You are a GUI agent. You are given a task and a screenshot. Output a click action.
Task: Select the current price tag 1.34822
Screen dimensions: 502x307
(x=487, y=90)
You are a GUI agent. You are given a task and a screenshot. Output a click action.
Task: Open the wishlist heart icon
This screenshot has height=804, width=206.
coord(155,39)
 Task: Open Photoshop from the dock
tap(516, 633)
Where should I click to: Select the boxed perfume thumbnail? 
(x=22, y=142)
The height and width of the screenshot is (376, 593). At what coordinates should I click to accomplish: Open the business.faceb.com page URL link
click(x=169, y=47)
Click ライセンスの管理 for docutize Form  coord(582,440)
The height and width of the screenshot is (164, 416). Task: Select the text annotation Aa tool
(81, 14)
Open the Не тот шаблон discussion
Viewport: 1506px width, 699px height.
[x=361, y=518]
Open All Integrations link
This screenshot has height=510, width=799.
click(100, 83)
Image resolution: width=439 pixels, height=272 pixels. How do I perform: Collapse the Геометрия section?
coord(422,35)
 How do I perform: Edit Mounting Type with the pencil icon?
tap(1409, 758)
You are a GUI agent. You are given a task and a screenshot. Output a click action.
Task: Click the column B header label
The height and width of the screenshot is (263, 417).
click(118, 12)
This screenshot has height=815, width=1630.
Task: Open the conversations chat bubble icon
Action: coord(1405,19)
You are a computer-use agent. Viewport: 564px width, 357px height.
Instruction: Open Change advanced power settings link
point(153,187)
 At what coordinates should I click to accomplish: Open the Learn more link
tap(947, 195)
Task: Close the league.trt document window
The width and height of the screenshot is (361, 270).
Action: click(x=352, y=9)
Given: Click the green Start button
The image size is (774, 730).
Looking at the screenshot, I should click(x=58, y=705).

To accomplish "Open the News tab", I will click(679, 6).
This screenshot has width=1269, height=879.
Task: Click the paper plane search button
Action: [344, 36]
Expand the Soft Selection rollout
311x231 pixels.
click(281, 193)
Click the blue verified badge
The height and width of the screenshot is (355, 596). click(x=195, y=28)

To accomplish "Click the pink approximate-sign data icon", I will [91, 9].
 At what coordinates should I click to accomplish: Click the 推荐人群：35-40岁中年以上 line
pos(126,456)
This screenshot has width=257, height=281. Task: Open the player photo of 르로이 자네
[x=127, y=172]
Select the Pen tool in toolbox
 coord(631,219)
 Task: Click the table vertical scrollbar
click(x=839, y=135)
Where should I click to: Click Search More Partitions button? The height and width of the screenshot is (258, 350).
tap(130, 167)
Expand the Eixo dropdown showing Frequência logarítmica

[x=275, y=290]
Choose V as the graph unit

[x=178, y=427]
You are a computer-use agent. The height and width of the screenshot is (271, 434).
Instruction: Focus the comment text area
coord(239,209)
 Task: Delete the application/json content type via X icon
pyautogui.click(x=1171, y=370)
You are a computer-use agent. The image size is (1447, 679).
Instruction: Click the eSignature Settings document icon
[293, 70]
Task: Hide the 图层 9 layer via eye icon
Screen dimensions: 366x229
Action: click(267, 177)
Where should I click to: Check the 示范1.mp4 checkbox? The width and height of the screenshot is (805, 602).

□ □ □ □

*Problem to work on*
Give the complete material back, word for word.

*Answer to this problem*
You are a GUI agent. You are given a task and a screenshot. Output a click action.
Task: Select the current price tag 1.34822
Screen dimensions: 502x307
(x=487, y=90)
You are a GUI agent. You are given a task and a screenshot. Output a click action.
Task: Open the wishlist heart icon
This screenshot has height=804, width=206.
coord(155,39)
 Task: Open Photoshop from the dock
tap(516, 633)
Where should I click to: Select the boxed perfume thumbnail? 
(x=22, y=142)
The height and width of the screenshot is (376, 593). At what coordinates should I click to accomplish: Open the business.faceb.com page URL link
click(x=169, y=47)
Click ライセンスの管理 for docutize Form  coord(582,440)
The height and width of the screenshot is (164, 416). Task: Select the text annotation Aa tool
(81, 14)
Open the Не тот шаблон discussion
Viewport: 1506px width, 699px height.
[x=361, y=518]
Open All Integrations link
This screenshot has height=510, width=799.
click(100, 83)
Image resolution: width=439 pixels, height=272 pixels. How do I perform: Collapse the Геометрия section?
coord(422,35)
 How do I perform: Edit Mounting Type with the pencil icon?
tap(1409, 758)
You are a GUI agent. You are given a task and a screenshot. Output a click action.
Task: Click the column B header label
The height and width of the screenshot is (263, 417).
click(118, 12)
This screenshot has height=815, width=1630.
Task: Open the conversations chat bubble icon
Action: coord(1405,19)
You are a computer-use agent. Viewport: 564px width, 357px height.
Instruction: Open Change advanced power settings link
point(153,187)
 At what coordinates should I click to accomplish: Open the Learn more link
tap(947, 195)
Task: Close the league.trt document window
The width and height of the screenshot is (361, 270).
Action: click(x=352, y=9)
Given: Click the green Start button
The image size is (774, 730).
Looking at the screenshot, I should click(x=58, y=705).

To accomplish "Open the News tab", I will click(679, 6).
This screenshot has width=1269, height=879.
Task: Click the paper plane search button
Action: [344, 36]
Expand the Soft Selection rollout
311x231 pixels.
click(281, 193)
Click the blue verified badge
The height and width of the screenshot is (355, 596). click(x=195, y=28)

To accomplish "Click the pink approximate-sign data icon", I will [91, 9].
 At what coordinates should I click to accomplish: Click the 推荐人群：35-40岁中年以上 line
pos(126,456)
This screenshot has width=257, height=281. Task: Open the player photo of 르로이 자네
[x=127, y=172]
Select the Pen tool in toolbox
 coord(631,219)
 Task: Click the table vertical scrollbar
click(x=839, y=135)
Where should I click to: Click Search More Partitions button? The height and width of the screenshot is (258, 350).
tap(130, 167)
Expand the Eixo dropdown showing Frequência logarítmica

[x=275, y=290]
Choose V as the graph unit

[x=178, y=427]
You are a computer-use agent. The height and width of the screenshot is (271, 434).
Instruction: Focus the comment text area
coord(239,209)
 Task: Delete the application/json content type via X icon
pyautogui.click(x=1171, y=370)
You are a computer-use agent. The image size is (1447, 679).
Instruction: Click the eSignature Settings document icon
[293, 70]
Task: Hide the 图层 9 layer via eye icon
Screen dimensions: 366x229
Action: click(267, 177)
Where should I click to: Check the 示范1.mp4 checkbox? The width and height of the screenshot is (805, 602).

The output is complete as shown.